The concept of primary and secondary glaucomas is more a reflection of incomplete understanding regarding the pathophysiologic events that ultimately lead to glaucomatous optic atrophy and visual field loss than of any true division of the glaucomas into primary and secondary forms.23 The term "discrete glaucomas'' is used here to refer to well-defined entities for which there is a better understanding of causation and associated ocular findings. In the past, treatment of these glaucomas has been virtually identical to that of idiopathic (primary) open-angle glaucoma. This singularity of treatment was unfortunate, because it reduced the emphasis on accurate diagnosis and delayed the development of disease-specific treatment modalities. The sections that follow emphasize the differences in treatment of discrete glaucomas from that of idiopathic open-angle glaucoma. Some of these differences are inferential, based on logic and empirical findings, and have yet to be proven in clinical trials.
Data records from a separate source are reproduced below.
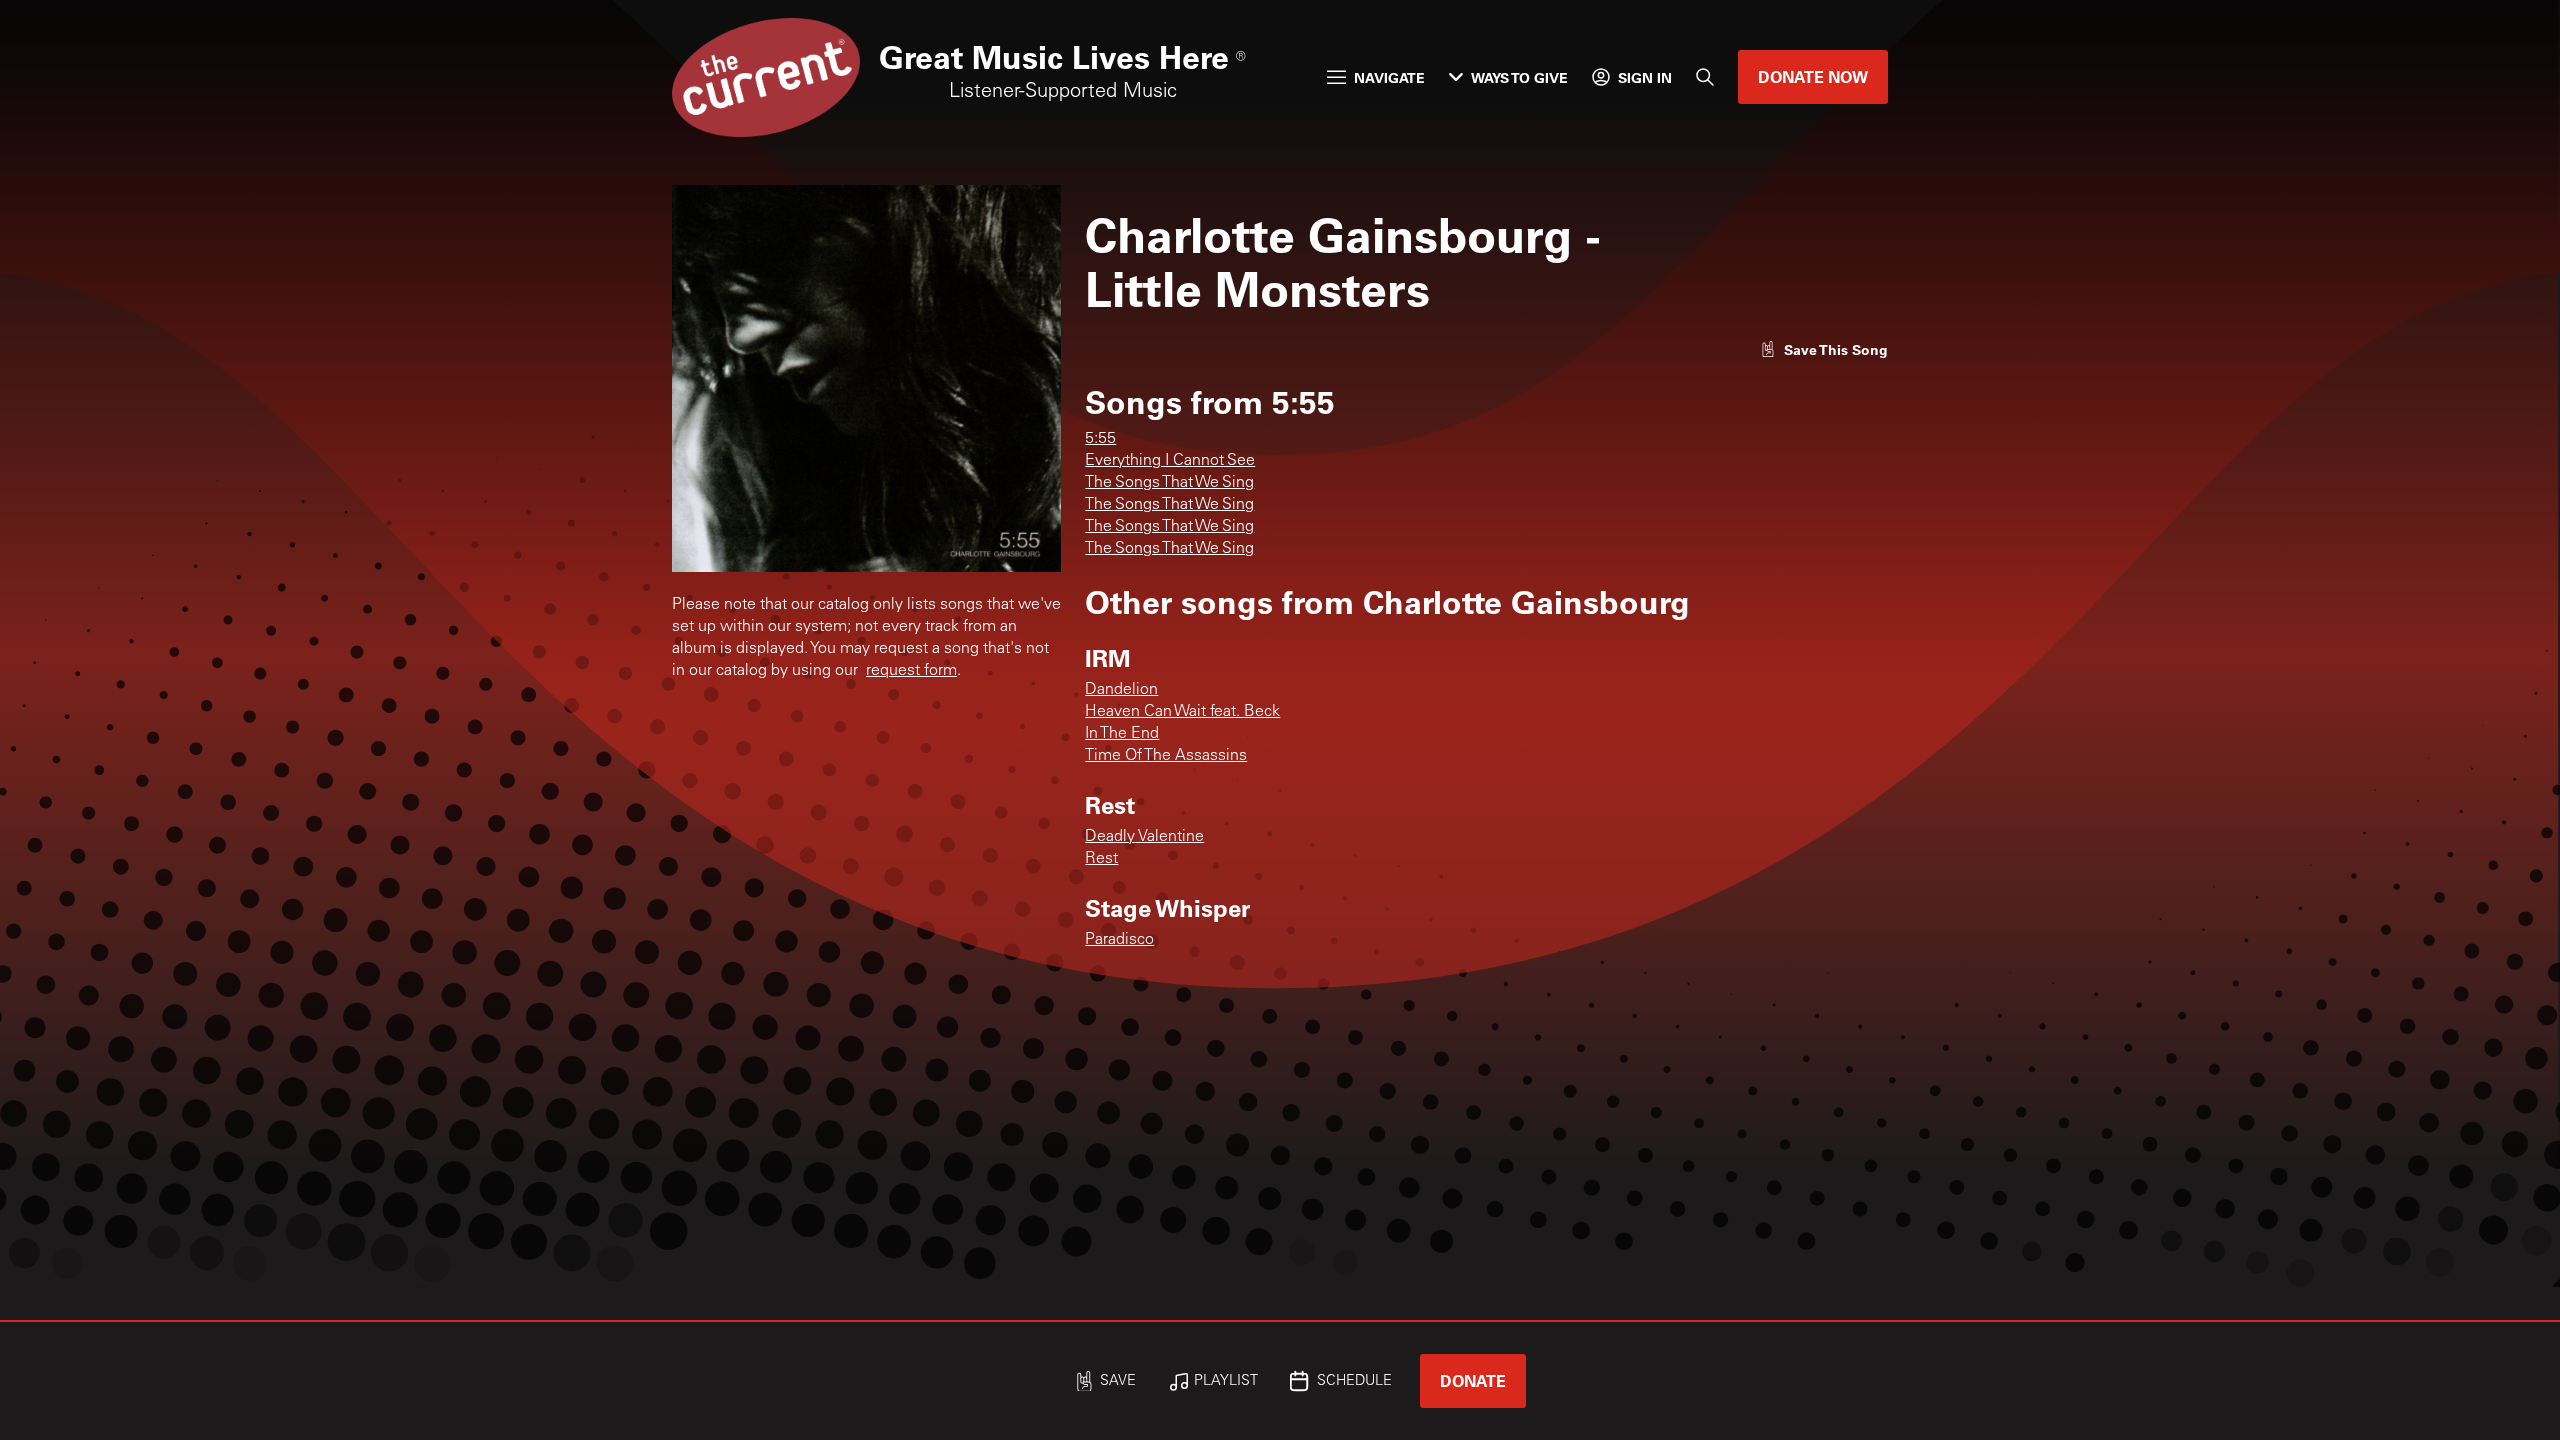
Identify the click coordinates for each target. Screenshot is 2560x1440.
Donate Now (1813, 76)
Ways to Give (1519, 77)
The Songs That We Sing (1169, 483)
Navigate (1389, 77)
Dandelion (1121, 690)
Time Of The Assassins (1166, 756)
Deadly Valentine (1144, 837)
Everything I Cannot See (1170, 461)
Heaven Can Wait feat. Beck (1182, 712)
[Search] (1705, 77)
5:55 (1100, 439)
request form (911, 671)
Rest (1101, 859)
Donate (1473, 1380)
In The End (1122, 734)
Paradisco (1119, 940)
12.2.1 Pigmentary Glaucoma. Pigment dispersion syndrome (PDS) and pigmentary glaucoma (PG) are characterized by disruption of the iris pigment epithelium (IPE) and deposition of the dispersed pigment granules throughout the anterior segment. The classic diagnostic triad consists of
1. Corneal pigmentation (Krukenberg spindle)
2. Slitlike, radial, midperipheral iris transillumination defects
The iris insertion is typically posterior, and the peripheral iris tends to have a concave configuration. The extent of iridolenticular contact is greater than normal, inhibiting aqueous equilibration between the posterior and the anterior chamber by preventing retrograde aqueous flow. Inhibition of blinking allows buildup of the aqueous in the posterior chamber. The act of blinking provides a mechanical pump to push aqueous from the posterior chamber to the anterior chamber.24 Once in the anterior chamber, the increased aqueous volume or pressure pushes the iris backward, accentuating the concavity—a phenomenon termed reverse pupillary block.25 Accommodation also increases the iris concavity (figure 12.3A).26-28 Iris pigment is released by mechanical damage to the IPE due to friction between the posteriorly bowed iris and the anterior zonular bundles.
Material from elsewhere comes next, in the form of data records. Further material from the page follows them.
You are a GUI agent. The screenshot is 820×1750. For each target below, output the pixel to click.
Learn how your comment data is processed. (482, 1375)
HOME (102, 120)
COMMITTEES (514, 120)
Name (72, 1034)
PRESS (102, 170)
Treatment may be directed at lowering IOP or stopping the basic disease process. We do not generally treat normotensive patients. If IOP is elevated and pigment is noted in the anterior chamber either spontaneously or after dilation, then treatment is initiated. A case may be made for treating younger patients with high-normal IOP, but no prospective clinical trial of medical therapy or laser iridotomy has yet been performed.
Miotic therapy reverses the iris concavity and produces a convex configuration, completely eliminating iridozonular contact (figure 12.3B). By so doing, miotics may prevent further pigment liberation and the development or progression of trabecular damage and glaucoma by immobilizing the pupil and may allow existing damage to reverse more readily. Most patients requiring therapy for PG are between the ages of 20 and 45 years and tolerate miotic drops or gel poorly because of intolerable accommodative spasm, induced myopia, and blurred vision. Pilocarpine Ocuserts, which provided low-dose pilocarpine release at a constant rate and were well tolerated, are no longer manufactured.
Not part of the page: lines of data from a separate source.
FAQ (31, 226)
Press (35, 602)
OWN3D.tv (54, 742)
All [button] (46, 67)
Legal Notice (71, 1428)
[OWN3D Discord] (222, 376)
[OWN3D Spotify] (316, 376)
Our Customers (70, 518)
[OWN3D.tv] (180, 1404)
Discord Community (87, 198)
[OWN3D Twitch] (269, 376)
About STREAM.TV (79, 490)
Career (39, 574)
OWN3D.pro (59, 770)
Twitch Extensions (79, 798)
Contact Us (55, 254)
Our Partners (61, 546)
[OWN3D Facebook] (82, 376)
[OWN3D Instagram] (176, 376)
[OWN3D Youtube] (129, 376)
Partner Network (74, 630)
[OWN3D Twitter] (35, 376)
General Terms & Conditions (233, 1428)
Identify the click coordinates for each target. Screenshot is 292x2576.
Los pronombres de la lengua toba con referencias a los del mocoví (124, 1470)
There is approximately a 7% incidence of retinal detachment in patients with PDS, irrespective of the presence or absence of glaucoma and of miotic treatment.29 Approximately 80% of patients with PDS are myopic. The incidence of lattice degeneration and full-thickness retinal breaks appears to be more common in eyes with PDS or PG than in the unaffected population, when the degree of myopia is compared.30 Before a miotic is prescribed for these patients, a thorough peripheral retinal examination should be performed and any retinal breaks or vitreous traction should be treated prophylactically.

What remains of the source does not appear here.